Emily Sanders is the Center for Climate Integrity’s editorial lead. Catch up with her on Twitter here.
Carbon dioxide in the atmosphere reached its highest recorded levels in human history last month, and we have a world on fire to show for it. Thousands of New Mexico residents have been forced to flee their homes during the Calf Canyon Fire, the state’s most devastating wildfire to date. In California, residents and businesses are facing ‘unprecedented’ water restrictions as the state grapples with extreme drought. Communities in central and northern India, many without access to air conditioning, have suffered unrelenting, deadly temperatures during a months-long heatwave.
While communities are paying an unbearable price, mega polluters are raking in record profits from the oil and gas products fueling the crisis. Big Oil companies like Exxon, Chevron, and Shell more than tripled their profits during the first quarter of 2022.
But with growing scrutiny into how these companies are spending their newfound cash, it’s becoming harder than ever for Big Oil to square the gap between its words and actions.
Instead of investing in climate solutions, Big Oil continues to finance fossil fuels and pad shareholders’ pockets.
According to E&E, European oil majors Shell, BP, Total, and Equinor are siphoning the record profits they’ve made amid the war in Ukraine to shareholders through share buybacks while continuing to invest most of their wealth in oil and gas.
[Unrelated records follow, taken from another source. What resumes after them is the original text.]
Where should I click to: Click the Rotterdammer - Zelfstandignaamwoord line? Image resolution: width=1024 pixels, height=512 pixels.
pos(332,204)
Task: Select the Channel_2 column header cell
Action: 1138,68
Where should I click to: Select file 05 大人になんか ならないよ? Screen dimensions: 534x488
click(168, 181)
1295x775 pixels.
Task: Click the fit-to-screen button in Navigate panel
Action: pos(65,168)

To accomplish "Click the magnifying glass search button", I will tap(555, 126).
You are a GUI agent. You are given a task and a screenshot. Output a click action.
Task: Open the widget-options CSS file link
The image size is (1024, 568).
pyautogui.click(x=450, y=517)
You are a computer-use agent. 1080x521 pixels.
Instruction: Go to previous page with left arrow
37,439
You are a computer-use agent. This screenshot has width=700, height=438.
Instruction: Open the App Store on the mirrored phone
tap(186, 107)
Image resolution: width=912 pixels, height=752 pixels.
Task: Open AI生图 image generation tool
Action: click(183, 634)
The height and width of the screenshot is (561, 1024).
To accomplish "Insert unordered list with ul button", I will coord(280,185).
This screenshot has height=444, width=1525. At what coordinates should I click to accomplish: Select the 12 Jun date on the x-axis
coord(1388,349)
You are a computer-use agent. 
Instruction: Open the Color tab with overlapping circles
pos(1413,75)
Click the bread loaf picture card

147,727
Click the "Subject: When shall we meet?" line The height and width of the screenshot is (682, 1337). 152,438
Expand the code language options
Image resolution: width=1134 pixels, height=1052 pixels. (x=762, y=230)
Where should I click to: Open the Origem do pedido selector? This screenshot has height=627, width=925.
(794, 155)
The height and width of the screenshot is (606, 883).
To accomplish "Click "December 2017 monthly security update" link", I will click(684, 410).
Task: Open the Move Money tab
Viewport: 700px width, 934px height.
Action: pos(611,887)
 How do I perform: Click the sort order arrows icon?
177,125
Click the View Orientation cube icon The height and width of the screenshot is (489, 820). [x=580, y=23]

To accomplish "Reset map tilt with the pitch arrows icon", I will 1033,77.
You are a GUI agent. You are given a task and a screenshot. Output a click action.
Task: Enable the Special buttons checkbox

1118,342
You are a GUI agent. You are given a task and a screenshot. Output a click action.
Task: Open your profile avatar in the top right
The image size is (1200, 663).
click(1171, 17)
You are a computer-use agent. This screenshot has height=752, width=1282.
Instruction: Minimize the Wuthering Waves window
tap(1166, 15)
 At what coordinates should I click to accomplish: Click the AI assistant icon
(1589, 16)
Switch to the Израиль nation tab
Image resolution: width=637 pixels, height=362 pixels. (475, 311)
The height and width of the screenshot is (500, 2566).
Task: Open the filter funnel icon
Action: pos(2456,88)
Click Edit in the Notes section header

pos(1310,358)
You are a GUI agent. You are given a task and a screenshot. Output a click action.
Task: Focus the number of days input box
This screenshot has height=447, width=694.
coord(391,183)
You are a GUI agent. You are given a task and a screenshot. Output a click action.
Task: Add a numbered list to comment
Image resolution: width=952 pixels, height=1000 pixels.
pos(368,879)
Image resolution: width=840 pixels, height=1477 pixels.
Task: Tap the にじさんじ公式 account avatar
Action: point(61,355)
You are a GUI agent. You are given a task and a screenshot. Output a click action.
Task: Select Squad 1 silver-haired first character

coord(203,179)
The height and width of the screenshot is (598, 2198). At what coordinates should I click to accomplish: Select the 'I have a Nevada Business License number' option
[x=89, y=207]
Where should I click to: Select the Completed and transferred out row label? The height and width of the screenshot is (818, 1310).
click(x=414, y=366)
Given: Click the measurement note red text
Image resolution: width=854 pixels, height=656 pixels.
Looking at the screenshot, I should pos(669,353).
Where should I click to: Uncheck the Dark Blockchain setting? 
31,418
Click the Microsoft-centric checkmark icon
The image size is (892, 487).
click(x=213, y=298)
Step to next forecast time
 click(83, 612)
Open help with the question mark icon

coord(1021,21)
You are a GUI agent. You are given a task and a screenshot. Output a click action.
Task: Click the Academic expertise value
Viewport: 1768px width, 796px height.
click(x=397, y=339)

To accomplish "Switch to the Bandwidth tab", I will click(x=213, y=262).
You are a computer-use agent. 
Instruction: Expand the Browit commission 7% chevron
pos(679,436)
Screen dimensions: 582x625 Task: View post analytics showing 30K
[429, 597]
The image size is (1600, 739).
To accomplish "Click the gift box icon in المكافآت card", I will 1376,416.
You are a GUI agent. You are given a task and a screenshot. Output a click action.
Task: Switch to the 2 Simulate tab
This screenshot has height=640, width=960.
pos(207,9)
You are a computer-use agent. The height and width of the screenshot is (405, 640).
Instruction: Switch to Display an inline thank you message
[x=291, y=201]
These same companies have committed to reaching “net-zero emissions” by 2050 — and have announced “low-carbon initiatives” with investments in renewables, electric vehicles, and hydrogen fuel — but have little to show for it.
Instead, the companies have already spent billions of dollars on share buybacks in the first half of this year.
Danielle Fugere, president of As You Sow, a nonprofit that advocates for socially responsible investing, told E&E that the companies’ lack of detailed transition plans are “perhaps indicative of what the transition plan really is: We will continue doing what we do until it is no longer viable.”
Maybe that helps to explain why investors of major oil companies are pushing back on climate targets. Shareholders of BP, ConocoPhillips, Shell, and Equinor have so far rejected proposals from Dutch shareholder activist group Follow This to align their companies’ climate plans with the goals of the Paris Agreement. That doesn’t bode well for chances that Exxon and Chevron — whose shareholder meetings are scheduled for next week — will do the right thing, considering the U.S. majors typically lag behind their European counterparts.
Fossil fuel majors aren’t just failing to invest in renewables — the industry is now planning new major oil and gas projects behind the scenes.
An investigation published last week by the Guardian found that the world’s dozen largest oil companies are already on track to spend $103 million per day for the rest of the decade drilling new oil and gas fields that will lock us into global climate catastrophe.
New peer reviewed scientific research published yesterday concluded that to limit global warming to the 1.5 degrees Celsius, the threshold at which point climate impacts become far more dangerous, irreversible, and widespread, nearly half of existing fossil fuel projects need to be shut down early.
And yet these companies are still trying to convince us that they are part of the solution.
But wait, at least Big Oil companies care about their workers, right? Nope, not them either.
Since receiving taxpayer-funded bailouts at the start of the pandemic, U.S. oil and gas majors have cut worker salaries and enacted mass layoffs while pumping up compensation for their executives, according to a new analysis from fossil fuel industry watchdog Bailout Watch.
The report, published today, found that CEOs at Exxon, Chevron, and eight other U.S. oil giants made more than 100 times their median worker’s total compensation in 2021. At those same companies, a net 21,610 workers were laid off between 2020 and 2021.
Industry front groups love to pretend that increasing production of fossil fuels and slashing regulations would allow Big Oil to provide more jobs and “economic growth” to the American people. On the other side of that flawed logical coin, they warn that climate action would hurt economic stability and punish workers. In October, fossil fuel allies used the specter of lost jobs in oil and gas to blame President Biden and deflect criticism from the industry during the landmark House Oversight hearing into Big Oil’s climate disinformation campaigns.
Yet at a time when oil and gas majors are reaping greater profits than ever, we have yet to see those earnings “trickle down” to working families, who have instead been subject to soaring prices at the pump.
Oil and gas executives clearly have no intention of voluntarily changing for the better, nor any incentive to as long as they can get rich off fossil fuels. The proof, as they say, is in the profits.